- [What the task requires] Please restate the listing that follows without changing anything.

- [Data for this exercise]
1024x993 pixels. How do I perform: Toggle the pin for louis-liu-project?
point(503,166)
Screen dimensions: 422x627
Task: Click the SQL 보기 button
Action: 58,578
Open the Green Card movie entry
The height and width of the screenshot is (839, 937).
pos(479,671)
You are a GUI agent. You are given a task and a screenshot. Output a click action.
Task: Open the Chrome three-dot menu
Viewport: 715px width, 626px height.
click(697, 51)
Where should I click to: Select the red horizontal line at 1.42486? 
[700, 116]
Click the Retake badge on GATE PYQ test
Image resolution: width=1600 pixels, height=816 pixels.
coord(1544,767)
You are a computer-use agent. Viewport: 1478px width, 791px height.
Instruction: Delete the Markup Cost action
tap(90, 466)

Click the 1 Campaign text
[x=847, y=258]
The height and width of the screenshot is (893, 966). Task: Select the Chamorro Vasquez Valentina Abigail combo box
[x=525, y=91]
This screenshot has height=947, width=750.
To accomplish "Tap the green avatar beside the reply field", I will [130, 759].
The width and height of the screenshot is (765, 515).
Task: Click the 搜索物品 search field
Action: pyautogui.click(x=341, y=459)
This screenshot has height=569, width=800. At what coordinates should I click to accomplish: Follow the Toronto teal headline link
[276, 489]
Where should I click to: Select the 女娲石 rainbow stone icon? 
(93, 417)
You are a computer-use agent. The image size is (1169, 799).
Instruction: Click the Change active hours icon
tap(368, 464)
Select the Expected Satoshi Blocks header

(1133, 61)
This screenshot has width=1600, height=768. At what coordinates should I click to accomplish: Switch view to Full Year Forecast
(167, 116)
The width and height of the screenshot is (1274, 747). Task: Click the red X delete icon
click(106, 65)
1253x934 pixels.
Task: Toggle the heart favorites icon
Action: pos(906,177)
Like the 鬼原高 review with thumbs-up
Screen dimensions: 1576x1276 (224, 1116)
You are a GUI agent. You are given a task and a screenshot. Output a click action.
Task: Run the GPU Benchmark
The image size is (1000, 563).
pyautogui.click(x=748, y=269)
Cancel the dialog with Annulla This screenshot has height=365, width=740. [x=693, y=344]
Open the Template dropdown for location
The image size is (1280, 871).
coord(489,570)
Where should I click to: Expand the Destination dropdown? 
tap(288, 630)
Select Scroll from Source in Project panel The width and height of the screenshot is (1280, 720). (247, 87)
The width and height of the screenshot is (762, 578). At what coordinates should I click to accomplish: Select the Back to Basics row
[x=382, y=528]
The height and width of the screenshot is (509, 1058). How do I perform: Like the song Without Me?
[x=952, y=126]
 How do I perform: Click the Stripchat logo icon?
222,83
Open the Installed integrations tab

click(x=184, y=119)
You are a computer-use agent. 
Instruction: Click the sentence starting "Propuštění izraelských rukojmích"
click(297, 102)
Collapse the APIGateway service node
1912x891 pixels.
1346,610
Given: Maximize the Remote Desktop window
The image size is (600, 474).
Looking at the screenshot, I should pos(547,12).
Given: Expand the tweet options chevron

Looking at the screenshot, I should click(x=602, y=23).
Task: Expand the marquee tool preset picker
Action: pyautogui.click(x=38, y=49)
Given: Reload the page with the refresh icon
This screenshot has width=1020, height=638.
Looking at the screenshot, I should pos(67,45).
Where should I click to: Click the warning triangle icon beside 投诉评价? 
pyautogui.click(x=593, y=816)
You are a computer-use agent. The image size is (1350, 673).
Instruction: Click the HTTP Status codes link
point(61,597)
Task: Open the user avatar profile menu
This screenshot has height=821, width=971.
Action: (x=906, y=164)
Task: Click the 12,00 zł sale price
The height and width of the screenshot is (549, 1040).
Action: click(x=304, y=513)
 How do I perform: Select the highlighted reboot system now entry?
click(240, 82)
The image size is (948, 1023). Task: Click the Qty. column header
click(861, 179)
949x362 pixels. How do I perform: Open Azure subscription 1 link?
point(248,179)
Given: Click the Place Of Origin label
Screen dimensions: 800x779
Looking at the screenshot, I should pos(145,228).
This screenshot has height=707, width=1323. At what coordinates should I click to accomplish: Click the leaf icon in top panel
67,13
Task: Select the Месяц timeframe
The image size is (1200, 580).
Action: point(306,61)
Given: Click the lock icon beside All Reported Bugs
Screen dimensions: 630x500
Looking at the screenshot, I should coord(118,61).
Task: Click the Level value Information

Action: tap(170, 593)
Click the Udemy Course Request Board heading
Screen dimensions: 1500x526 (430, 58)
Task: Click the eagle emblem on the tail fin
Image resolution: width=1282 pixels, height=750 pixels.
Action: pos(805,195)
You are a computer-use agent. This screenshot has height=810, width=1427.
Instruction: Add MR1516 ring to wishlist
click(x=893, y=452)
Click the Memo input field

- [Your solution]
1024x993 pixels. How do I perform: Toggle the pin for louis-liu-project?
point(503,166)
Screen dimensions: 422x627
Task: Click the SQL 보기 button
Action: 58,578
Open the Green Card movie entry
The height and width of the screenshot is (839, 937).
pos(479,671)
You are a GUI agent. You are given a task and a screenshot. Output a click action.
Task: Open the Chrome three-dot menu
Viewport: 715px width, 626px height.
click(697, 51)
Where should I click to: Select the red horizontal line at 1.42486? 
[700, 116]
Click the Retake badge on GATE PYQ test
Image resolution: width=1600 pixels, height=816 pixels.
coord(1544,767)
You are a computer-use agent. Viewport: 1478px width, 791px height.
Instruction: Delete the Markup Cost action
tap(90, 466)

Click the 1 Campaign text
[x=847, y=258]
The height and width of the screenshot is (893, 966). Task: Select the Chamorro Vasquez Valentina Abigail combo box
[x=525, y=91]
This screenshot has height=947, width=750.
To accomplish "Tap the green avatar beside the reply field", I will [130, 759].
The width and height of the screenshot is (765, 515).
Task: Click the 搜索物品 search field
Action: pyautogui.click(x=341, y=459)
This screenshot has height=569, width=800. At what coordinates should I click to accomplish: Follow the Toronto teal headline link
[276, 489]
Where should I click to: Select the 女娲石 rainbow stone icon? 
(93, 417)
You are a computer-use agent. The image size is (1169, 799).
Instruction: Click the Change active hours icon
tap(368, 464)
Select the Expected Satoshi Blocks header

(1133, 61)
This screenshot has width=1600, height=768. At what coordinates should I click to accomplish: Switch view to Full Year Forecast
(167, 116)
The width and height of the screenshot is (1274, 747). Task: Click the red X delete icon
click(106, 65)
1253x934 pixels.
Task: Toggle the heart favorites icon
Action: pos(906,177)
Like the 鬼原高 review with thumbs-up
Screen dimensions: 1576x1276 (224, 1116)
You are a GUI agent. You are given a task and a screenshot. Output a click action.
Task: Run the GPU Benchmark
The image size is (1000, 563).
pyautogui.click(x=748, y=269)
Cancel the dialog with Annulla This screenshot has height=365, width=740. [x=693, y=344]
Open the Template dropdown for location
The image size is (1280, 871).
coord(489,570)
Where should I click to: Expand the Destination dropdown? 
tap(288, 630)
Select Scroll from Source in Project panel The width and height of the screenshot is (1280, 720). (247, 87)
The width and height of the screenshot is (762, 578). At what coordinates should I click to accomplish: Select the Back to Basics row
[x=382, y=528]
The height and width of the screenshot is (509, 1058). How do I perform: Like the song Without Me?
[x=952, y=126]
 How do I perform: Click the Stripchat logo icon?
222,83
Open the Installed integrations tab

click(x=184, y=119)
You are a computer-use agent. 
Instruction: Click the sentence starting "Propuštění izraelských rukojmích"
click(297, 102)
Collapse the APIGateway service node
1912x891 pixels.
1346,610
Given: Maximize the Remote Desktop window
The image size is (600, 474).
Looking at the screenshot, I should pos(547,12).
Given: Expand the tweet options chevron

Looking at the screenshot, I should click(x=602, y=23).
Task: Expand the marquee tool preset picker
Action: pyautogui.click(x=38, y=49)
Given: Reload the page with the refresh icon
This screenshot has width=1020, height=638.
Looking at the screenshot, I should pos(67,45).
Where should I click to: Click the warning triangle icon beside 投诉评价? 
pyautogui.click(x=593, y=816)
You are a computer-use agent. The image size is (1350, 673).
Instruction: Click the HTTP Status codes link
point(61,597)
Task: Open the user avatar profile menu
This screenshot has height=821, width=971.
Action: (x=906, y=164)
Task: Click the 12,00 zł sale price
The height and width of the screenshot is (549, 1040).
Action: click(x=304, y=513)
 How do I perform: Select the highlighted reboot system now entry?
click(240, 82)
The image size is (948, 1023). Task: Click the Qty. column header
click(861, 179)
949x362 pixels. How do I perform: Open Azure subscription 1 link?
point(248,179)
Given: Click the Place Of Origin label
Screen dimensions: 800x779
Looking at the screenshot, I should pos(145,228).
This screenshot has height=707, width=1323. At what coordinates should I click to accomplish: Click the leaf icon in top panel
67,13
Task: Select the Месяц timeframe
The image size is (1200, 580).
Action: point(306,61)
Given: Click the lock icon beside All Reported Bugs
Screen dimensions: 630x500
Looking at the screenshot, I should coord(118,61).
Task: Click the Level value Information

Action: tap(170, 593)
Click the Udemy Course Request Board heading
Screen dimensions: 1500x526 (430, 58)
Task: Click the eagle emblem on the tail fin
Image resolution: width=1282 pixels, height=750 pixels.
Action: pos(805,195)
You are a computer-use agent. This screenshot has height=810, width=1427.
Instruction: Add MR1516 ring to wishlist
click(x=893, y=452)
Click the Memo input field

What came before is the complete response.